Le temps est court, mais la route est longue : quelle ambition espérer pour la COP15 ?
Mais comment faire ? Un certain nombre de Parties, de pays développés comme en développement, demandent à ce que ces cinq pressions apparaissent comme telles dans l’accord et fassent l’objet d’engagements précis. Néanmoins, lorsque les discussions entreront « dans le dur », il est difficile d’imaginer que des objectifs quantifiés sur, par exemple, l’agriculture mondiale, fassent facilement consensus dans les négociations.

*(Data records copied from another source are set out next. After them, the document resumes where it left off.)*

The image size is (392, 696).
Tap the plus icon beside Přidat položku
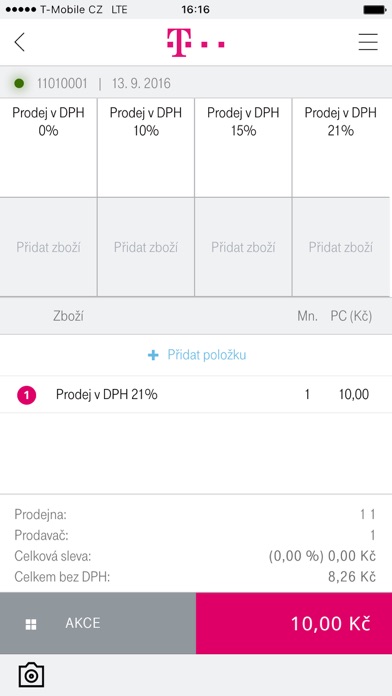153,355
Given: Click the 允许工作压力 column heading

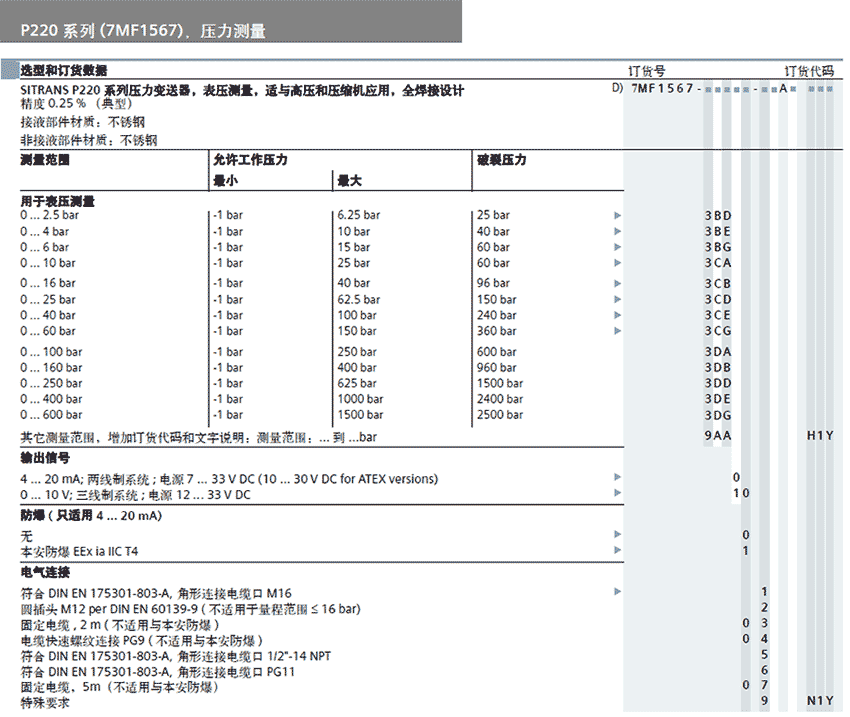Looking at the screenshot, I should point(250,160).
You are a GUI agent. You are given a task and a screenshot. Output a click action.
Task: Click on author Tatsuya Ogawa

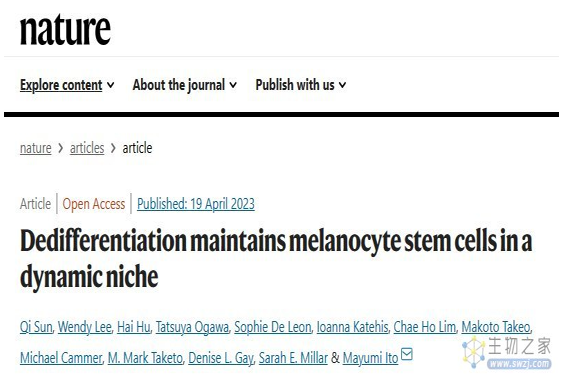tap(192, 327)
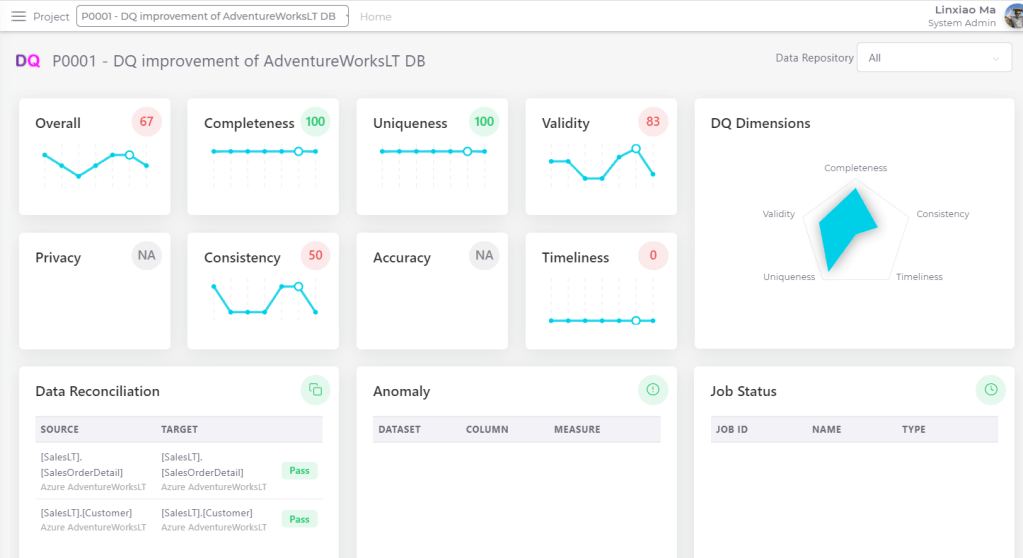Click the Validity score badge 83
The width and height of the screenshot is (1023, 558).
[x=653, y=122]
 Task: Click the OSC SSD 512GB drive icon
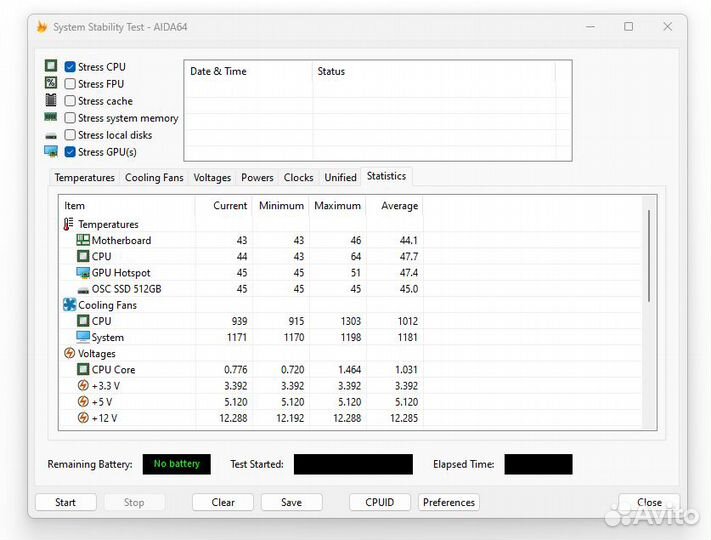pos(83,289)

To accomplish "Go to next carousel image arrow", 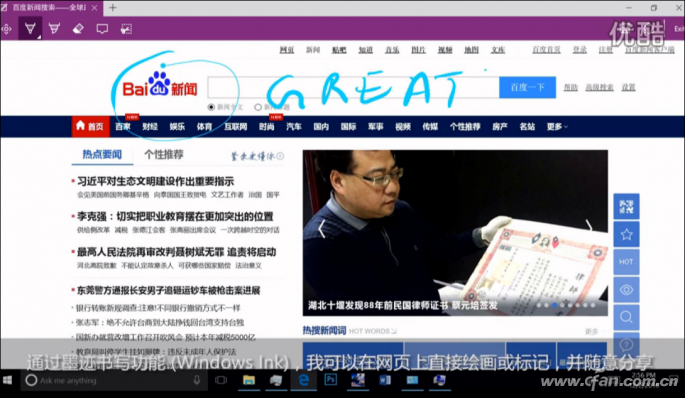I will 589,225.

D’autant plus que les pressions ne font malheureusement pas l’objet d’une consultation thématique et que peu de propositions concrètes sont sur la table, contrairement, par exemple, aux objectifs sur les aires protégées, avec l’idée d’un objectif de 30 % d’aires protégées en 2030 qui gagne en soutiens.
Difficulté supplémentaire pour définir l’ambition, les sujets liés à des réformes sectorielles touchent de plein fouet les trajectoires de développement des pays : toute volonté de monter en ambition de front sera tributaire des avancées sur le volet financier (Cluster 2), front sur lequel règne un encore un flou important (un rapport d’évaluation des besoins en financement et des stratégies envisageables pour les mobiliser devrait être publié en mai prochain seulement).

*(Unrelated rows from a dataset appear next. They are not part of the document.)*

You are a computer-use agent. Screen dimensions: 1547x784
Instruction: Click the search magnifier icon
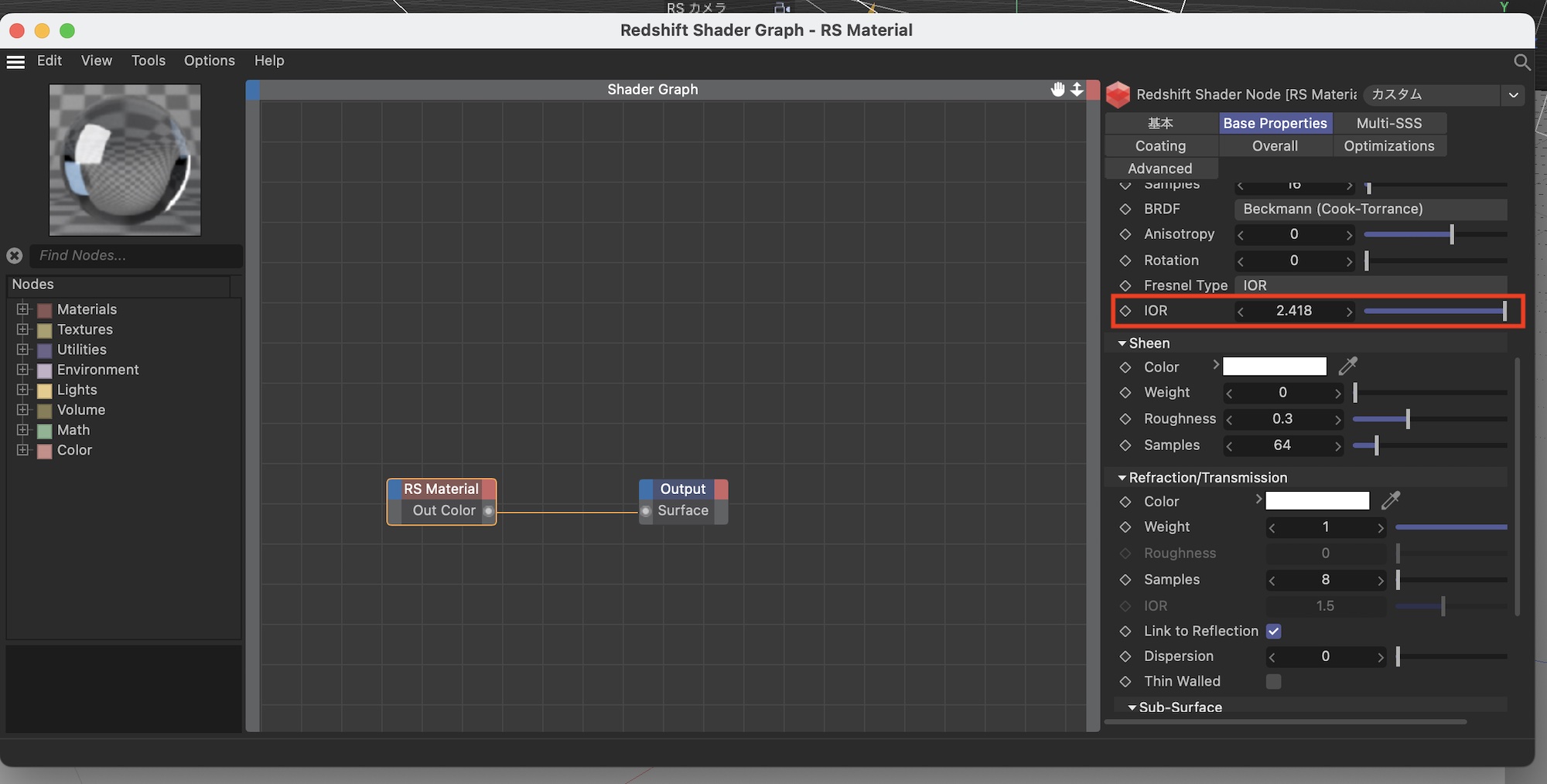click(x=1521, y=62)
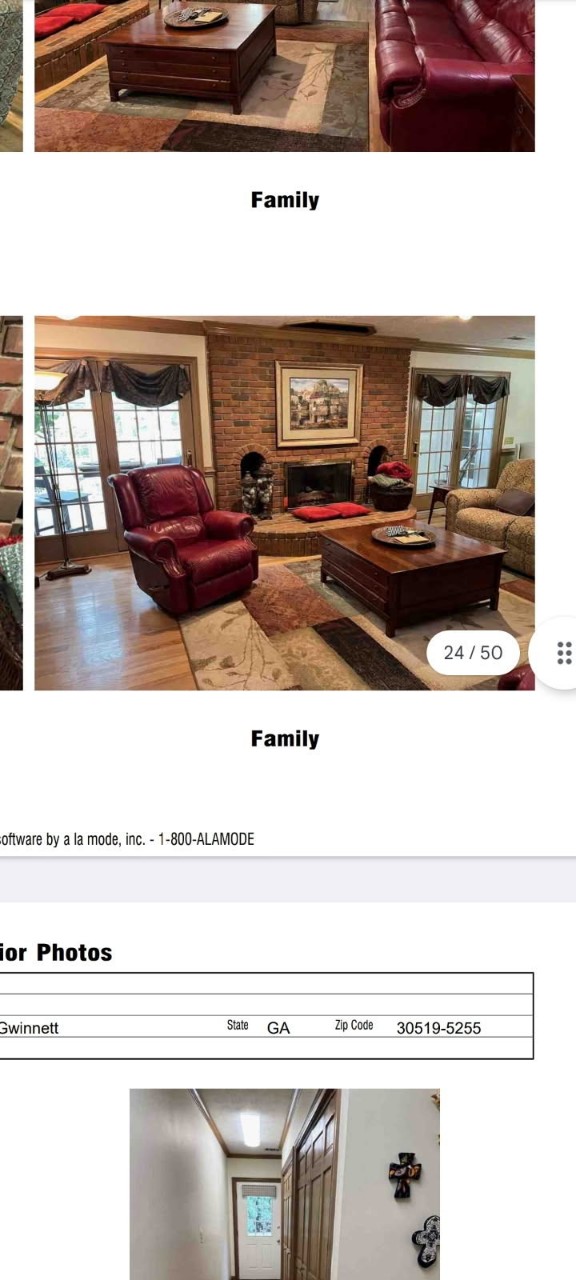Tap the hallway photo at the bottom

tap(284, 1184)
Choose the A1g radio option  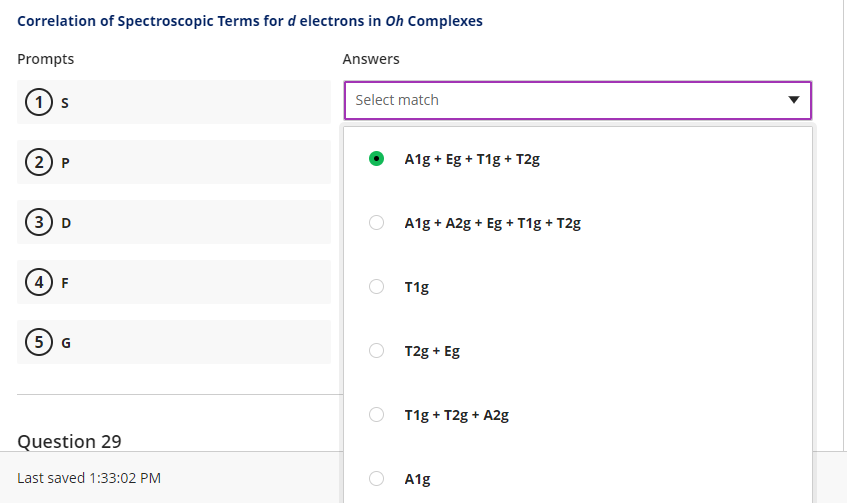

Une stratégie intégrée pour la prise en compte des pressions semblerait la plus prudente à ce stade : outre la question des objectifs et des cibles, plus d’attention devrait être accordée à la place des pressions dans le cadre de transparence, mais aussi dans les synergies à construire avec d’autres conventions et arènes sectorielles (voir un exemple ici avec le cas des pesticides et les conventions de Stockholm et Rotterdam), et dans les sujets liés au mainstreaming (soit l’intégration des sujets biodiversité dans l’ensemble des politiques) ; en outre, plus d’interactions sont nécessaires avec les coalitions multi-acteurs qui se créent autour de certains secteurs – l’Agenda de l’Action, lancé lors de la COP 14 mais toujours sous-utilisé, pourrait servir précisément à cela.
Dans le non-paper issu de Nairobi, on compte 91 points de discussion (sur les quatre clusters et d’autres éléments), dont 34 pour le seul Cluster 1. Il est à craindre que les objectifs et les cibles accaparent une très grande part du temps de négociation, et que les autres sujets ne fassent l’objet que d’un accord a minima lors de la COP 15. Comme nous l’indiquions déjà avant la COP 14, comme pour la COP 21 et l’Accord de Paris, qui ont aussi marqué le renouvellement d’un pan entier de la gouvernance environnementale, il va devenir assez urgent de faire la part des choses entre les éléments à verrouiller lors de la COP 15 et les éléments programmatiques qui devront être actés à Kunming et développés dans les années suivantes. Ce sera là une dimension clé pour définir l’ambition, et évaluer le succès, de la COP 15, et donc un sujet à instruire urgemment.